One constant criticism of Paterno in recent years is that too many of his players have had run-ins with the law. Paterno estimated that "six or seven" players have been cited for underage drinking. In light of the controversy at Colorado, the NCAA is considering tougher rules for recruits and their student-athlete hosts.

"The problem is," Paterno said, "how do we address the fact that kids don't know how to drink? ... People are talking about having some kind of curfew. Well, how do you do that? That sounds good. That sounds like we're being responsible. If somebody could tell me how to do it. What do you do, bring them in at 12 or 1 o'clock and then you sit there with them?"

Colorado has already announced it will cut official visits from two days to one. Paterno believes the official visits should go from two days to three.

"The biggest problem I have in assuming responsibility for a kid coming onto this campus is they don't let me get to know the kid," Paterno said. "The head coach can visit once. The only time I get to spend a little time with them is when they come up for their official visits. That's 48 hours. Some people say they should get more exposure to classwork. That's fine. Give us another day. But give me a chance to be around them."

Paterno is equally disappointed with the legislation recently passed tying scholarships to graduation rates.

"Let me tell you, if I'm the president of Whatsamatta U., and we specialize in Italian cooking, and I got a guy in there who is a heck of a football or basketball player, and he can't figure out two grams of salt or garlic, I'm going to put him in a you-fry-the-pizza curriculum," Paterno said. "We're going to end up with people in a lot of Mickey Mouse courses because they can't handle the other things. But we've got to graduate them because if we don't graduate them we gonna lose scholarships.

"I'm proud of our graduation rate, but that doesn't mean that everyone who graduated got a meaningful education."

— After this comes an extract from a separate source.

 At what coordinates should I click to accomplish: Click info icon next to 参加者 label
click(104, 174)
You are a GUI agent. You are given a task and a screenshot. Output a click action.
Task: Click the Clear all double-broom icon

Paterno has always trafficked in common sense, and he continues to do so even as he protests, "I'm too dumb to feel old." He has been saying for years that he continues to coach because he doesn't play golf and he doesn't fish. He said it again Thursday. Three days after the birth of his 14th grandchild, he said, "They're great -- for awhile."

In the two weeks since he agreed to the contract extension, he has been gratified to hear from alumni and fans who appreciate what he has done. In an age when Nebraska fires Frank Solich for winning nine games, Paterno received a vote of confidence after losing nine. All of those coaches who have said for years that he is going to retire will be right one day.

But not any time soon.

"I also just happen to mention that all these years when everybody was telling kids they're not going to Penn State because Paterno won't be there, about 700 of those guys are gone," Paterno said. "I mean coaches. I just happen to mention that."